As of last night, I had known Vicky for four days. Four days.
Some say it took God seven to make the world.
It's taken Vicky four to remake mine.
And this terrifies me. I'm so afraid of getting hurt, I find myself lining my neuroses with rubber!
Last night, I told her about how afraid I am, how much she frightens me. I told her about how scared I am that I'll hurt her or she'll hurt me.
"Are you going to hit me?"
"No." I said. "I don't hit people."
"Are you going to throw things at me?"
"No... except maybe witty repartee..."
"Are you going to sleep with other women in my bed?" she asked.
"No." I answered. "What about you?"
"No." she said. "I won't sleep with other women in my bed." It was just the right comment to break the tension. After the laughter, she said, "I won't sleep with anyone else."
"Okay," I said. Then, something struck me. "Did we just make a commitment?"
"I guess so."
I was flabbergasted. "Four days and we're already making commitments!"
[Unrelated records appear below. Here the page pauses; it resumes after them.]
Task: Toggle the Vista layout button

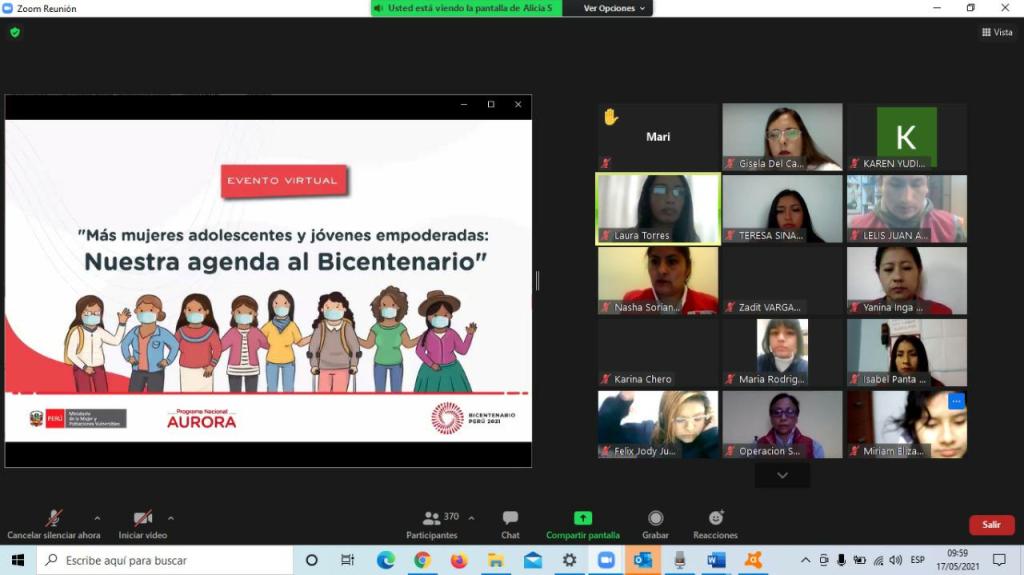Action: (x=997, y=32)
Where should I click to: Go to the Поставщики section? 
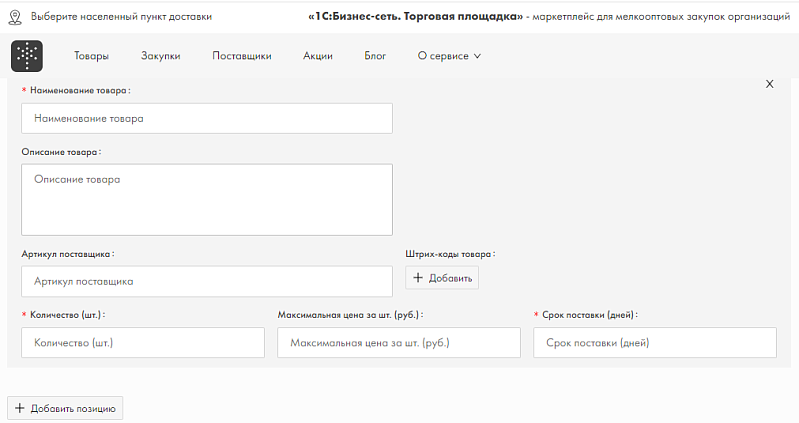tap(242, 56)
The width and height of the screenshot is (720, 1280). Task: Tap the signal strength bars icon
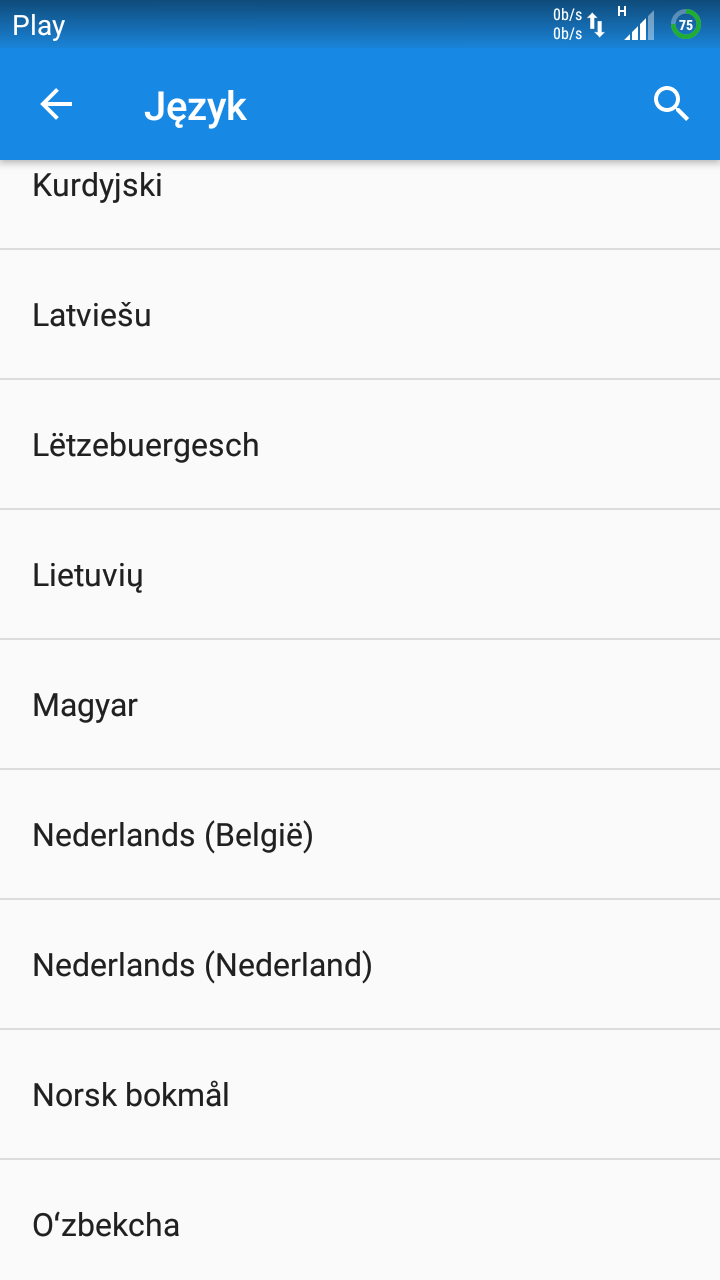point(640,26)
But later, looking into her eyes, I said, "I don't want to be with you right now."
"Huh?" she asked.
"I want to be with you three years from now or five years, after we're through the newness and we have a family together." It all came out with thinking and, once I'd said it, I knew there was no taking it back.
It's like they say, dear friends. Everything Changes. Even if you're an Atheist. Still, I'm left wondering, Whatever Happened to Me?